* _GOALS_:
1. In the models overview, what does OnlineIsolationForest maintain to adapt to concept drift?
2. Reproduce the passage of the models overview starting at "Model Categories¶" and ending at "general-purpose anomaly detection.".

* _TEXT_:
--*--

Models Overview¶
ONAD provides a comprehensive collection of anomaly detection algorithms optimized for streaming data. This guide covers all available models, their strengths, use cases, and configuration options.
Model Categories¶
Forest-based Models¶
Tree ensemble methods that detect anomalies by isolating data points in random partitions.
OnlineIsolationForest¶
The flagship model for general-purpose anomaly detection.
How it works: - Builds multiple random trees that partition the feature space - Anomalies require fewer splits to isolate (shorter path lengths) - Maintains a sliding window of recent data for concept drift adaptation
Best for: - General-purpose anomaly detection - High-dimensional data - Mixed data types (numerical and categorical) - Real-time applications with moderate memory constraints
Configuration:
from onad.model.iforest import OnlineIsolationForest
model = OnlineIsolationForest(
num_trees=100, # More trees = better accuracy, higher memory
window_size=1000, # Memory window size
max_leaf_samples=32, # Tree complexity control
random_state=42 # Reproducible results
)

--*--

* _GIVEN INFORMATION_:
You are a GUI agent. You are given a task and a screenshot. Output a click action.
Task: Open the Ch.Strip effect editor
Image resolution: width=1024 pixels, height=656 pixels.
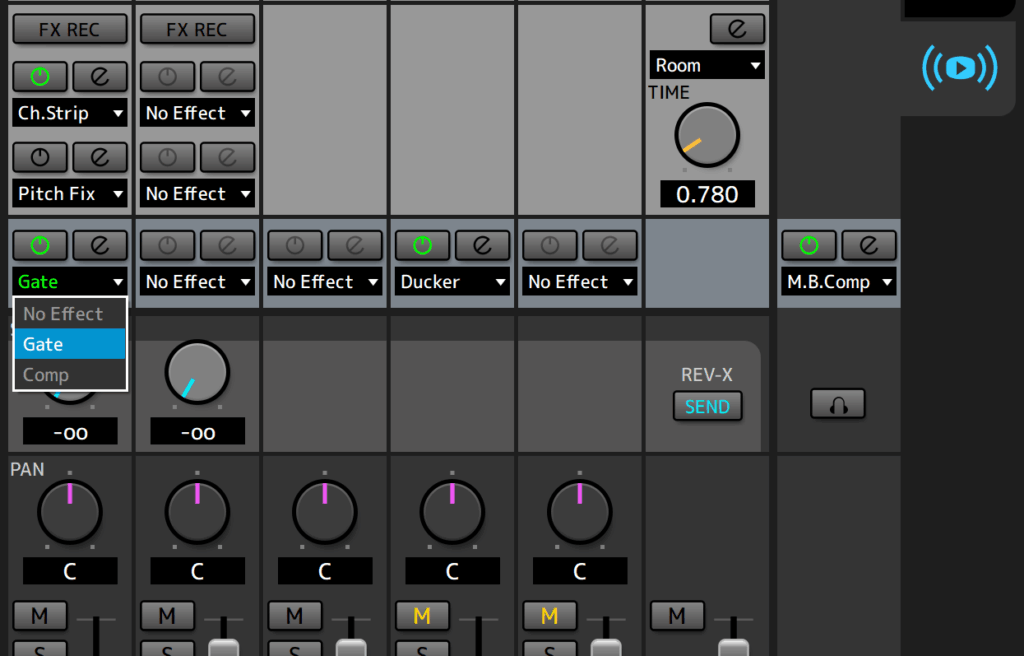(x=99, y=76)
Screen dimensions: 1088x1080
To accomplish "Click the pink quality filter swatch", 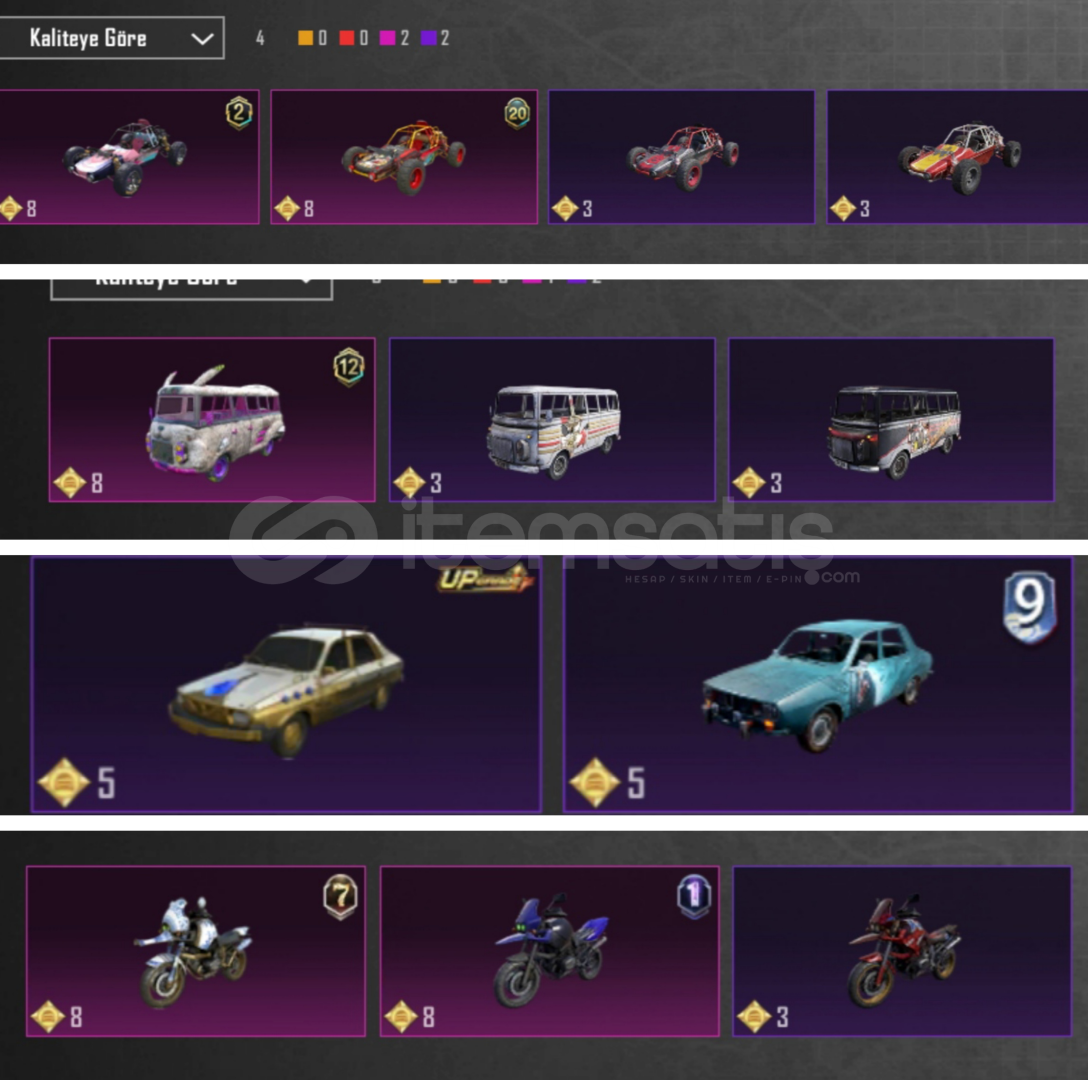I will coord(387,37).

--*--

* _FULL ANSWERS_:
1. A sliding window of recent data.

2.
Model Categories¶
Forest-based Models¶
Tree ensemble methods that detect anomalies by isolating data points in random partitions.
OnlineIsolationForest¶
The flagship model for general-purpose anomaly detection.